KubeVela polls the latest information from the code and image repo periodically (at an interval that can be customized):

  • When the Application file in the Git repository is updated, KubeVela will update the Application in the cluster based on the latest configuration.
  • When a new tag is added to the image registry, KubeVela will filter out the latest tag based on your policy and update it to Git repository. When the files in the repository are updated, KubeVela repeats the first step and updates the files in the cluster, thus achieving automatic deployment.

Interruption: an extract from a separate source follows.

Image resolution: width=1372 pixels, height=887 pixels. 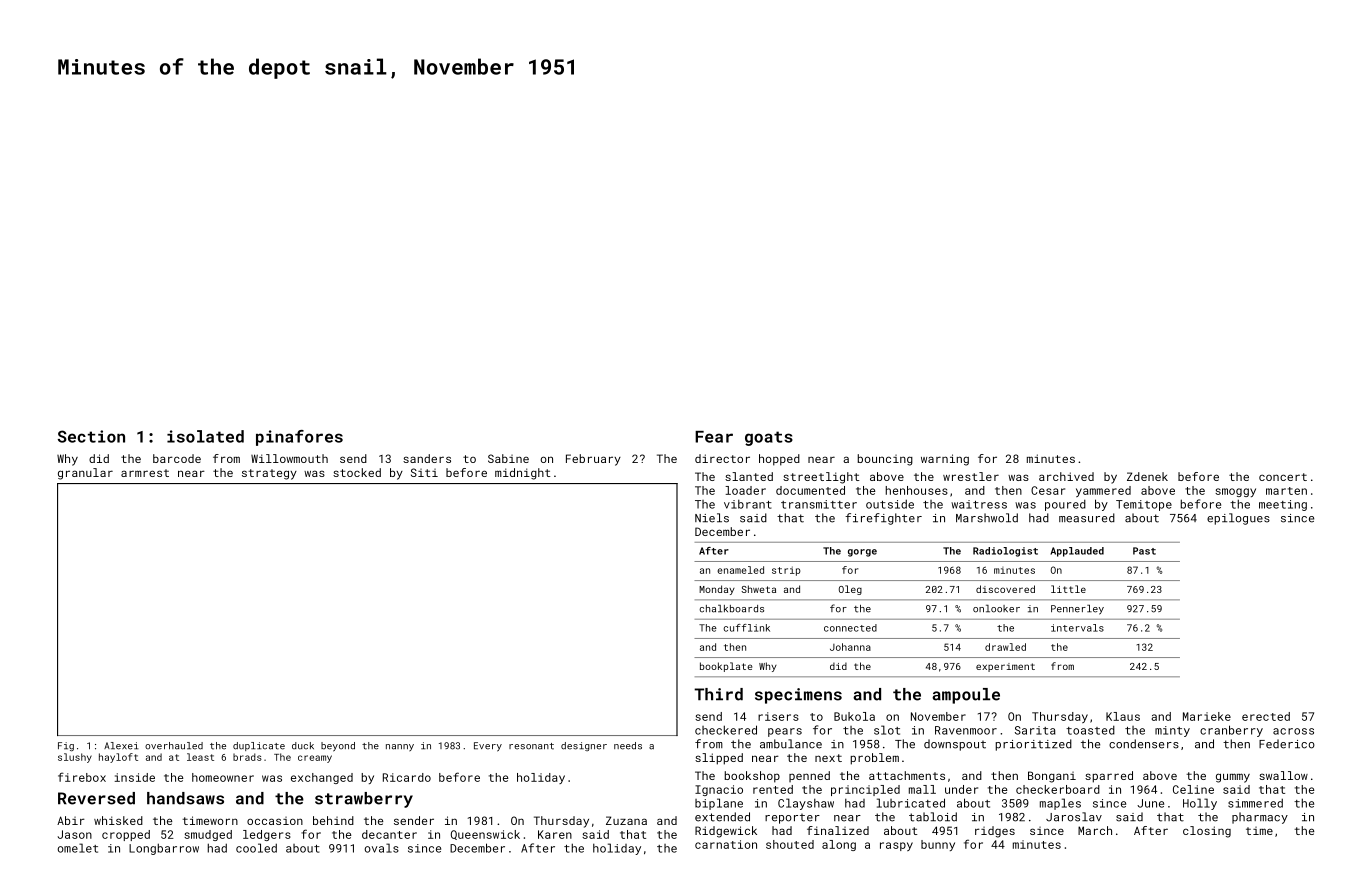 I want to click on goats, so click(x=769, y=438).
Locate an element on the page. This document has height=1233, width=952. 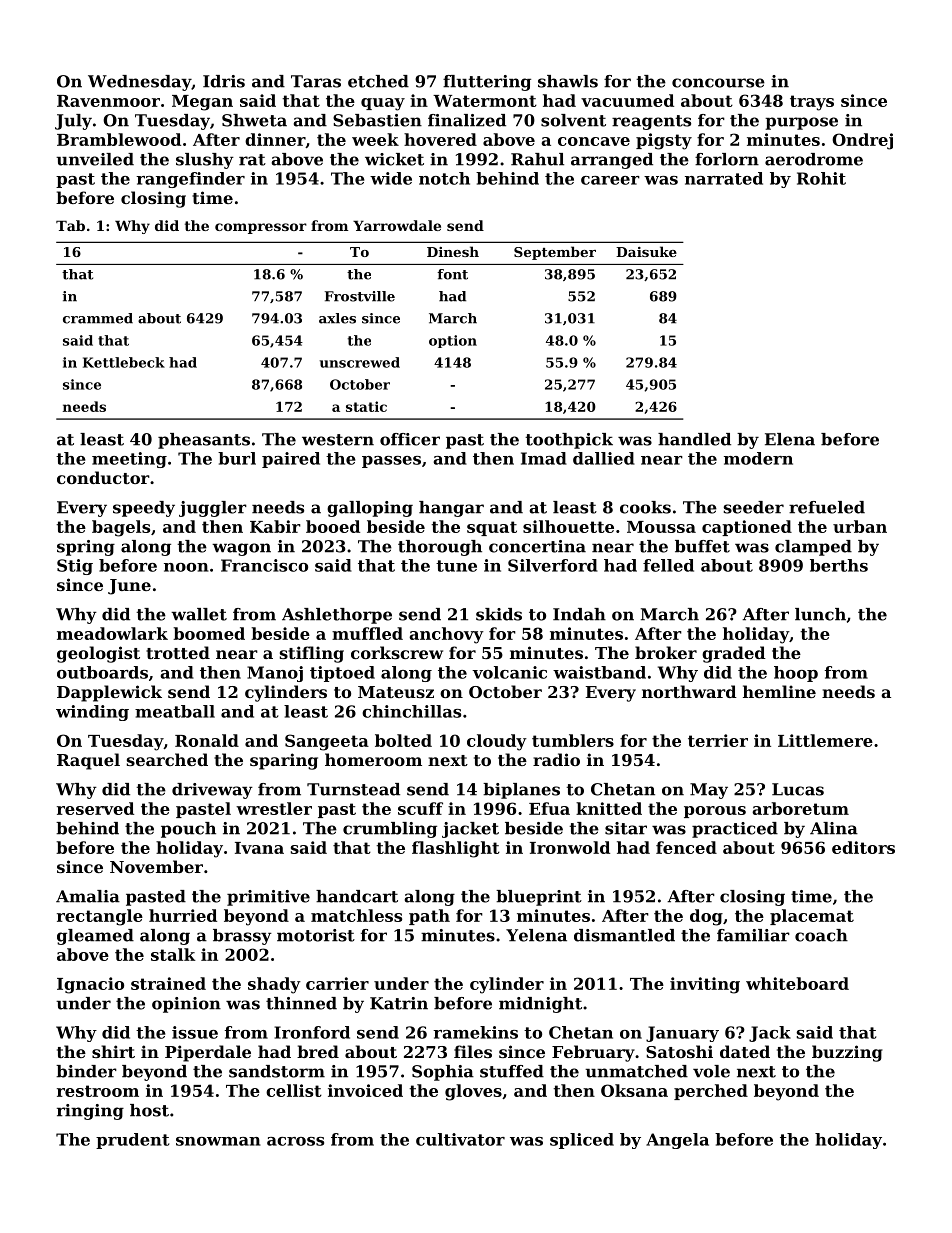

We can curl to Ingress to see the current version and data:

$ kubectl get ingress
NAME CLASS HOSTS ADDRESS PORTS AGE
my-server <none> kubevela.example.com <ingress-ip> 80 162m

$ curl -H "Host:kubevela.example.com" http://<ingress-ip>
Version: 0.1.6

$ curl -H "Host:kubevela.example.com" http://<ingress-ip>/db
User: KubeVela
Description: It's a test user

User: KubeVela2
Description: It's another test user

The Version has been updated successfully! Now we're done with everything from changing the code to automatically applying to the cluster.

Summary

For platform admins/SREs, they update the config repo to operate the application and infrastructure. KubeVela will synchronize the config to the cluster, simplifying the deployment process.

For end users/developers, they write the source code, push it to Git, and then re-deployment will happen. It will make CI to build the image. KubeVela will then update the image field and apply the deployment config.

By integrating with GitOps, KubeVela helps users speed up deployment and simplify continuous deployment.